= StormStock =

StormStock is an American provider of stock footage focusing on weather and climate content. It was founded by filmmaker Martin Lisius in 1993 and is headquartered in Arlington, Texas. The brand shoots content on 4K, Super 35mm film, and 16K video. Topics include tornadoes, lightning, hurricanes, supercell thunderstorms, and climate change. StormStock footage is licensed for use in TV, film, commercials, and other video productions.

In 2005, the StormStock team, led by Martin Lisius, intercepted Hurricane Katrina and captured record-setting storm surge on Super 35mm film which was later transferred to 4K video. The StormStock collection includes footage of several F5 and EF5 tornadoes including the EF5 tornado that struck Moore, Oklahoma on May 20, 2013.

StormStock is known in the film and TV industry for shooting footage on leading formats and using innovative techniques. In 1998, Lisius began shooting weather and climate footage on Super 35mm motion picture film in preparation for HD video, which would not arrive as a standard format until about 2005. As soon as HD became the norm, the film footage was transferred to that format, allowing StormStock to have a seven-year head start in the weather and climate footage market. StormStock soon turned their attention to 4K and had another jump on that emerging format. In 2018, Lisius developed and built a 16K camera system, which he has used to capture content for StormStock.

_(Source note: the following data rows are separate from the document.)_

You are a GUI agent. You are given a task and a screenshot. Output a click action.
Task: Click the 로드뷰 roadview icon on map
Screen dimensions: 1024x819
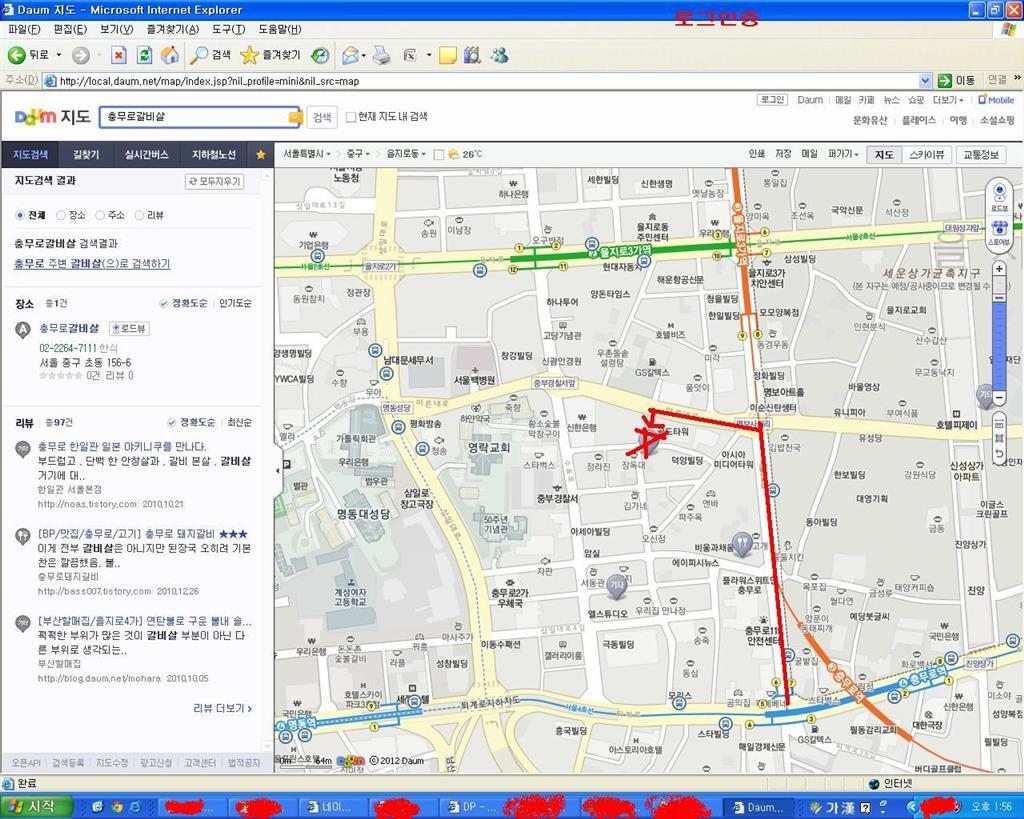pos(998,197)
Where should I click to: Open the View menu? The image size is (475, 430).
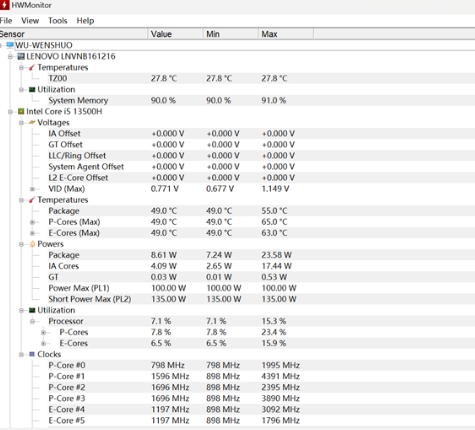coord(30,21)
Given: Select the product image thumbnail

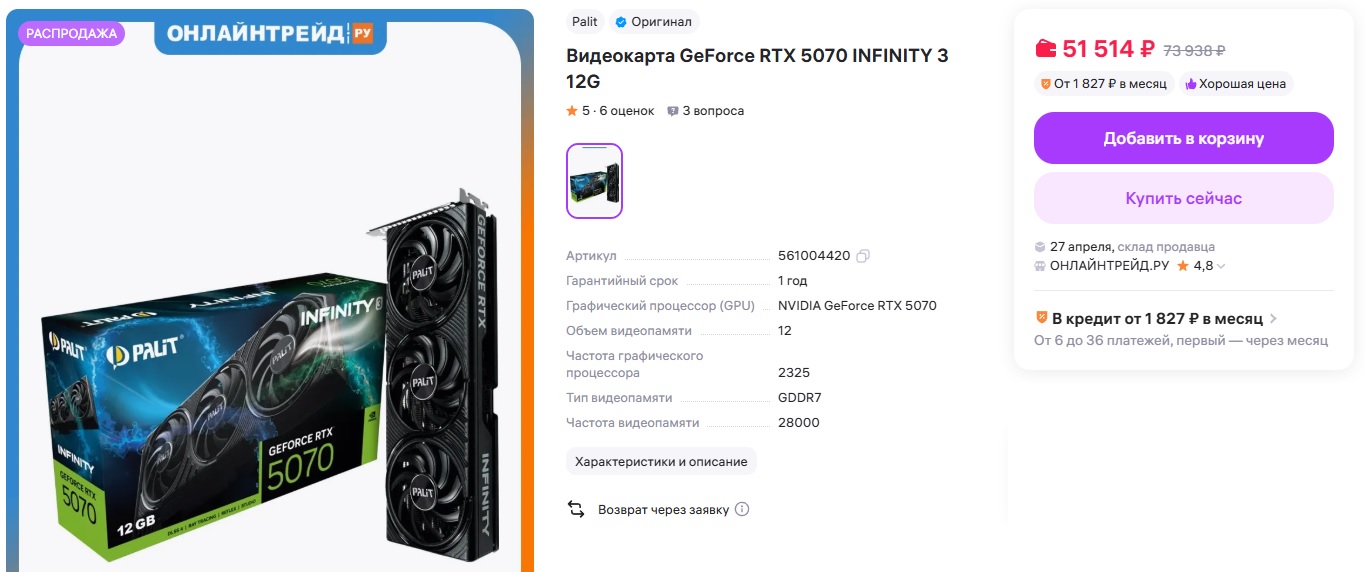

StormStock has provided weather content for use in television series including "Wild Weather with Richard Hammond" for the BBC in 2014. In 2024, the Irish rock band U2 came to StormStock to license footage for their highly-successful “U2:UV Achtung Baby” concert series at the Sphere in Las Vegas which grossed $244.5 million in ticket sales.

Other productions utilizing StormStock footage include advertising for Chevy Trucks, BBC's "Planet Earth" series, and the Academy Award-winning documentary film "An Inconvenient Truth."

StormStock is a member of FOCAL International, a non-profit which represents footage and content libraries in over 30 countries.